This award-winning production in partnership with Opera Australia is pure melodrama: emotionally manipulative but also hard to resist

Since its original West End run, when the now unspeakable yellowface casting of Jonathan Pryce as a Vietnamese pimp marred its otherwise blockbuster success, Miss Saigon has felt problematic, even a little off. An adaptation of Puccini’s Madama Butterfly – itself the subject of colonial revisionist criticism – it has never quite shaken free of controversy. Some of the show’s offences were mitigated by judicious casting, so that Vietnamese actors finally got to play themselves on stage. But others linger or haunt the work in ways more difficult to articulate.

The story – American soldier and Vietnamese bargirl fall in love but are separated by the fall of Saigon – has remained the same, as has the lushly romantic score. But since its debut, a lot of work has been done on the lyrics, which in the original production leaned heavily on the crassness and posturing self-regard of US military jargon.
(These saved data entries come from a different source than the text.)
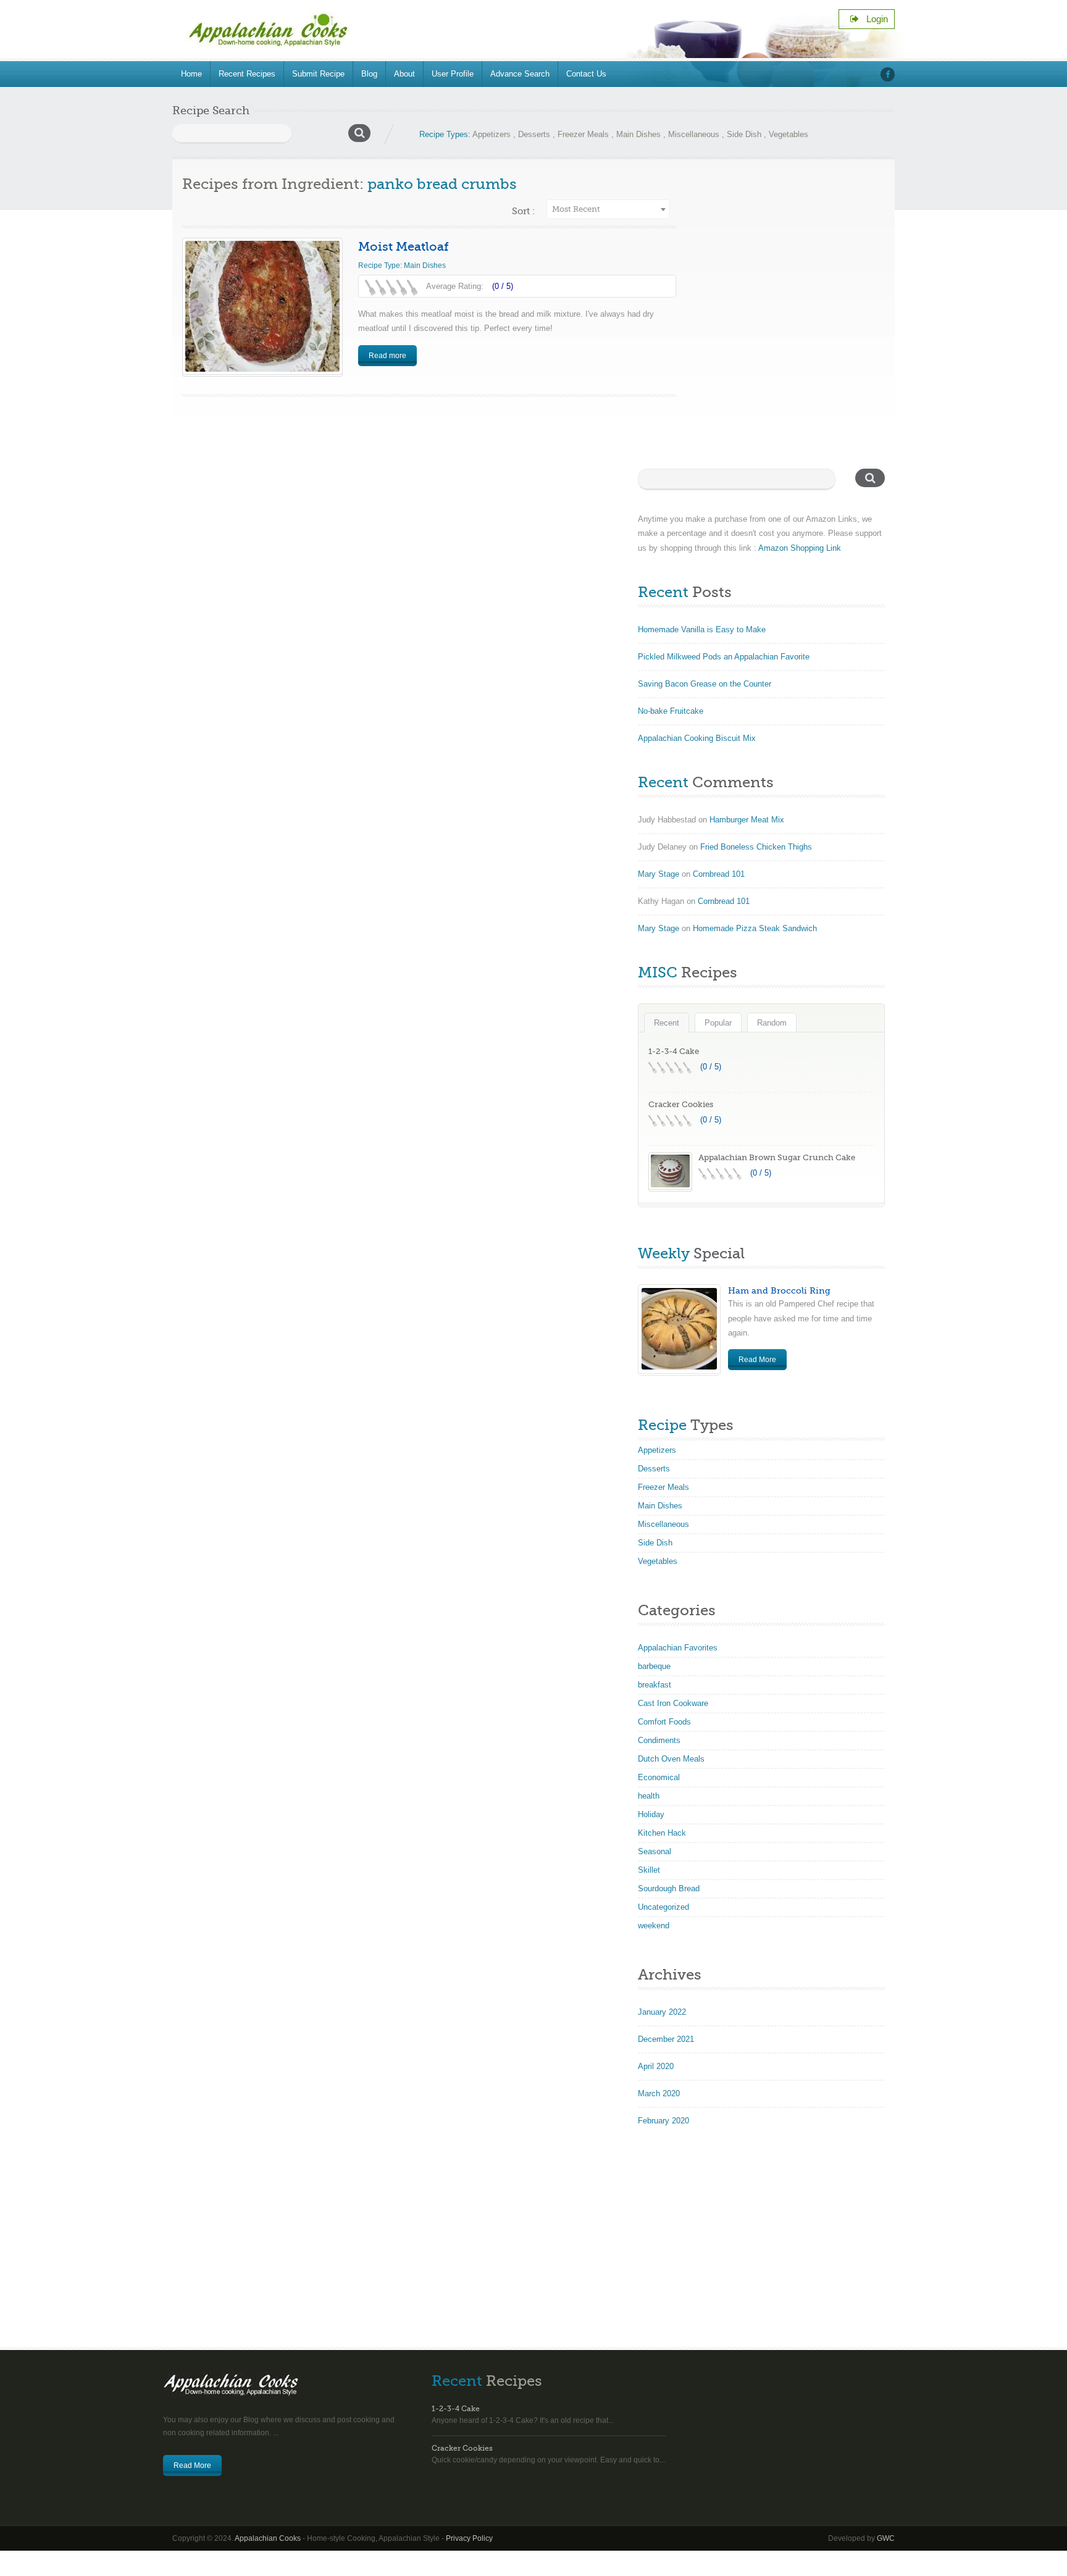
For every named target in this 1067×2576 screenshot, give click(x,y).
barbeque (654, 1666)
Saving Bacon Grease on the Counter (704, 683)
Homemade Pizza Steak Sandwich (755, 928)
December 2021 (666, 2039)
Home (191, 73)
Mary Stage (658, 874)
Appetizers (491, 134)
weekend (653, 1925)
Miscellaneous (693, 134)
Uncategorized (663, 1907)
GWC (886, 2538)
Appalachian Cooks (268, 2538)
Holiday (651, 1814)
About (404, 73)
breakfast (654, 1684)
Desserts (534, 134)
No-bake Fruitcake (670, 711)
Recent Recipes (247, 73)
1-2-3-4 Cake (673, 1051)
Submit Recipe (318, 73)
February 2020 (663, 2120)
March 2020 (659, 2093)
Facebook (888, 74)
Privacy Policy (469, 2538)
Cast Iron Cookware (673, 1703)
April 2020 (656, 2066)
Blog (369, 73)
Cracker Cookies (680, 1104)
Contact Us (586, 73)
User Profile (453, 73)
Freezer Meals (583, 134)
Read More (757, 1359)
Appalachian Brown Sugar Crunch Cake (776, 1157)
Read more (387, 355)
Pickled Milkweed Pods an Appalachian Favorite (724, 656)
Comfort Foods (664, 1721)
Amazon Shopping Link (799, 548)
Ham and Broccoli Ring (779, 1290)
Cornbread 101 (719, 874)
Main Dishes (638, 134)
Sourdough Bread (669, 1888)
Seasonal (654, 1851)
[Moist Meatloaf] (262, 306)
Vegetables (788, 134)
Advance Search (520, 73)
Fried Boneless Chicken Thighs (756, 846)
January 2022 (662, 2012)
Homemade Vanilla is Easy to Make (702, 629)
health (648, 1795)
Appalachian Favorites (678, 1647)
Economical (659, 1777)
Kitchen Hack (662, 1833)
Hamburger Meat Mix (746, 819)
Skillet (649, 1870)
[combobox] (608, 209)
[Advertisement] (533, 2245)
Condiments (659, 1740)
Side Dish (744, 134)
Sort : (523, 211)
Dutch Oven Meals (671, 1758)
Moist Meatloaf (403, 247)
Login (873, 19)
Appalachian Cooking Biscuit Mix (697, 738)
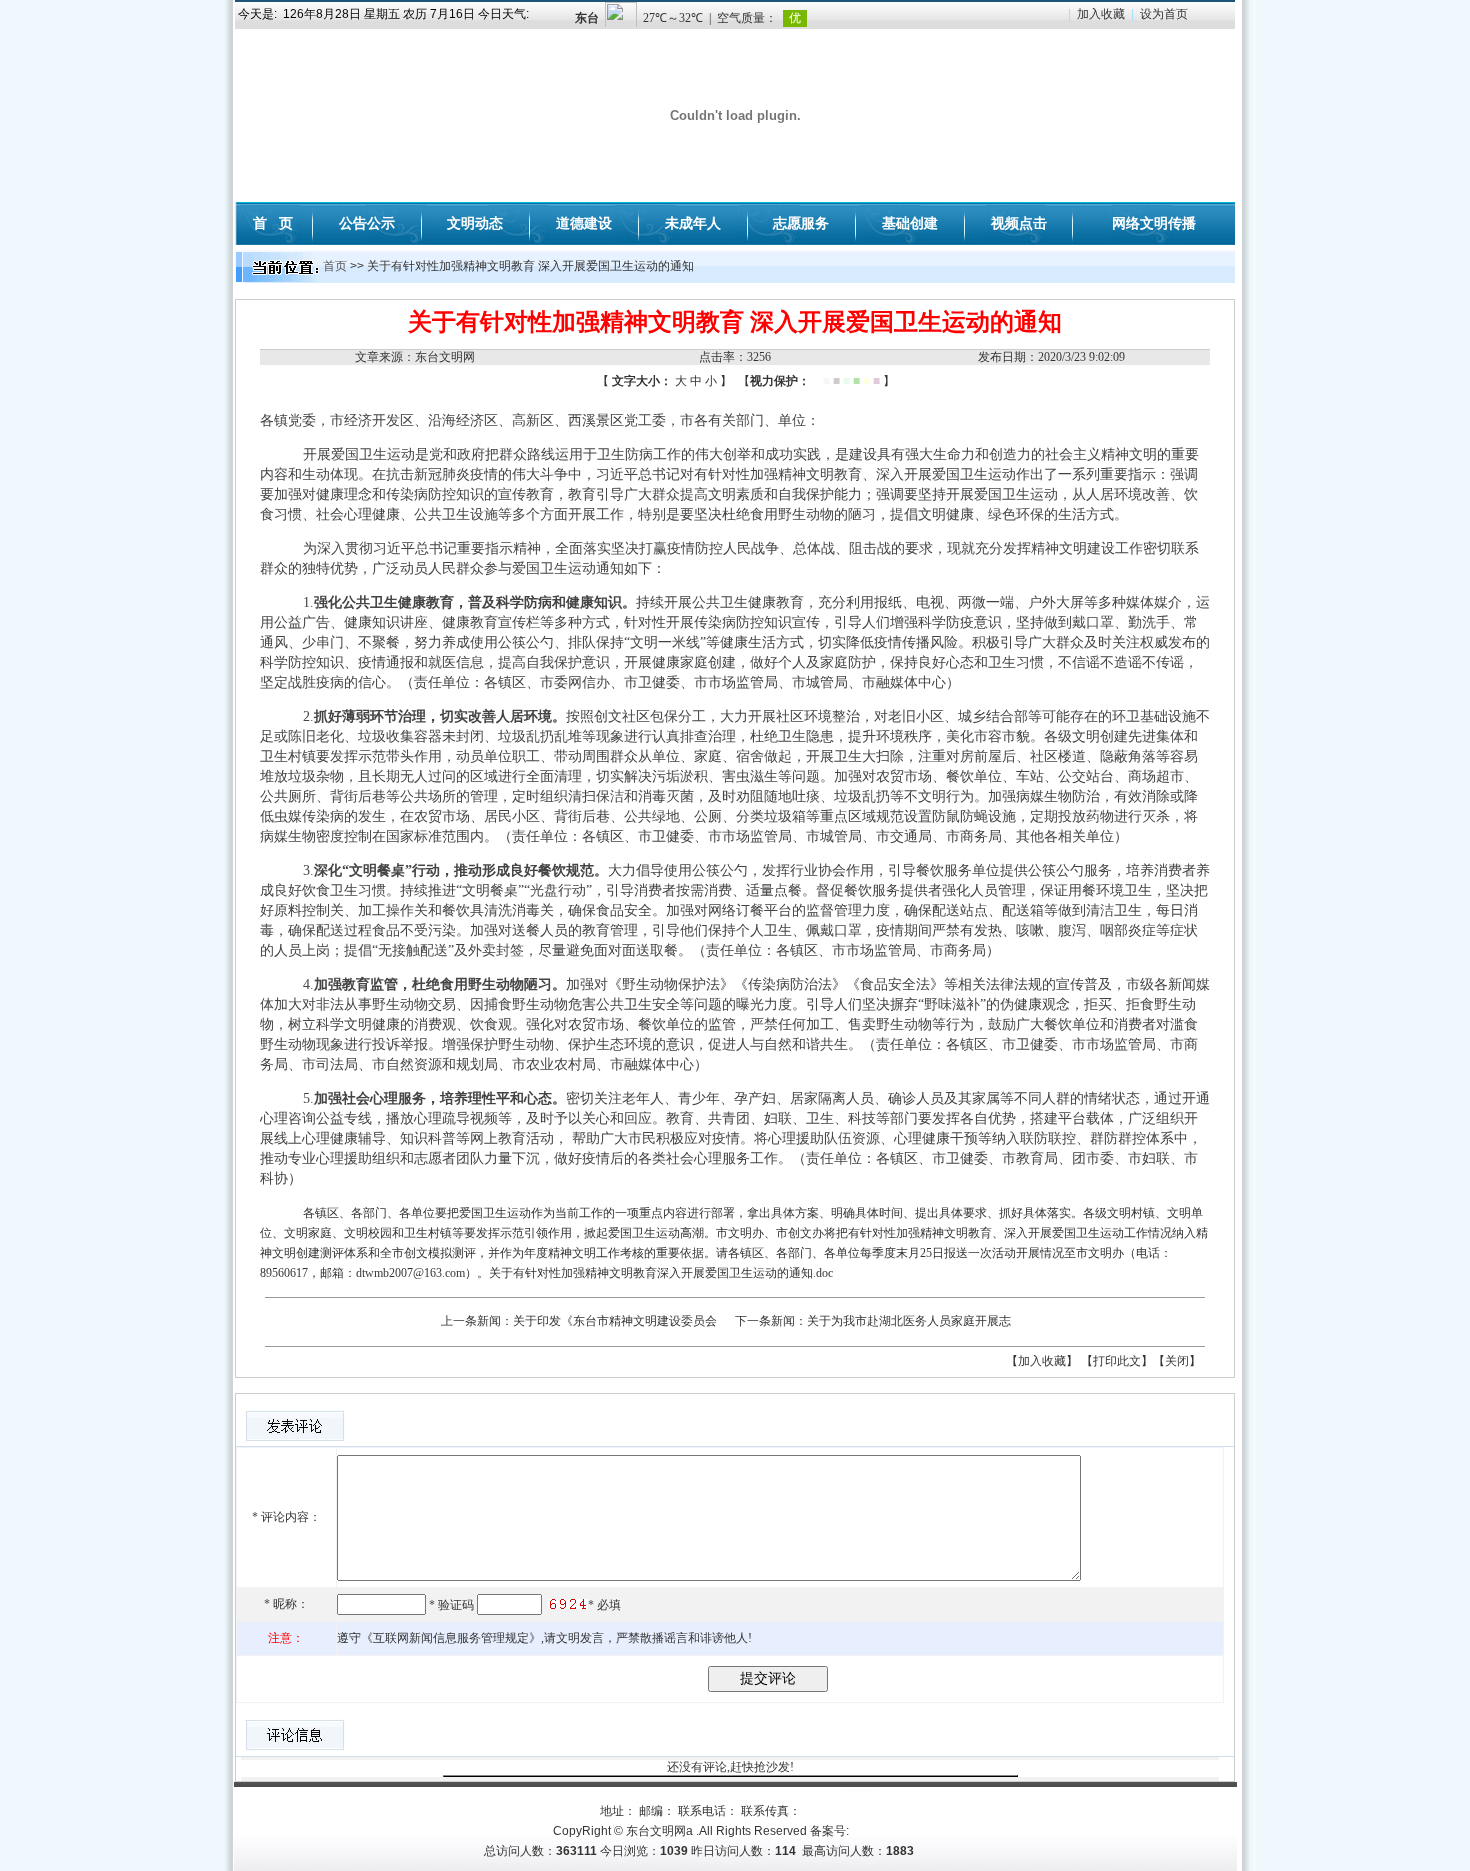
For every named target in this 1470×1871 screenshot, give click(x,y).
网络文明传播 (1154, 223)
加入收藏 (1101, 14)
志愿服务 (801, 223)
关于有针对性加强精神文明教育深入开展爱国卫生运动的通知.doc (661, 1273)
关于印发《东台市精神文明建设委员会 (615, 1321)
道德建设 (584, 223)
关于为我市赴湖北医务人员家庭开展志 (909, 1321)
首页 (335, 266)
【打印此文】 (1117, 1361)
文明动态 (475, 223)
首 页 (273, 223)
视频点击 (1019, 223)
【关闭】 (1177, 1361)
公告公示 (367, 223)
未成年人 (693, 223)
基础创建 (910, 223)
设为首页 (1164, 14)
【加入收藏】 (1042, 1361)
It’s a more culturally sensitive work as a result, even if the outline of American imperialism is still visible underneath.

The problem, though, stems not from Miss Saigon’s cosmetic Americanisms but from something deeper, something that can’t be changed. The show was written by Frenchmen Claude-Michel Schönberg and Alain Boublil, riding high after the undeniable triumph of Les Miserables. Vietnam’s relationship with America is tricky, certainly, but its relationship with France – the original, brutal colonisers of that country – is positively toxic. Perhaps the rot set in before a single note was composed.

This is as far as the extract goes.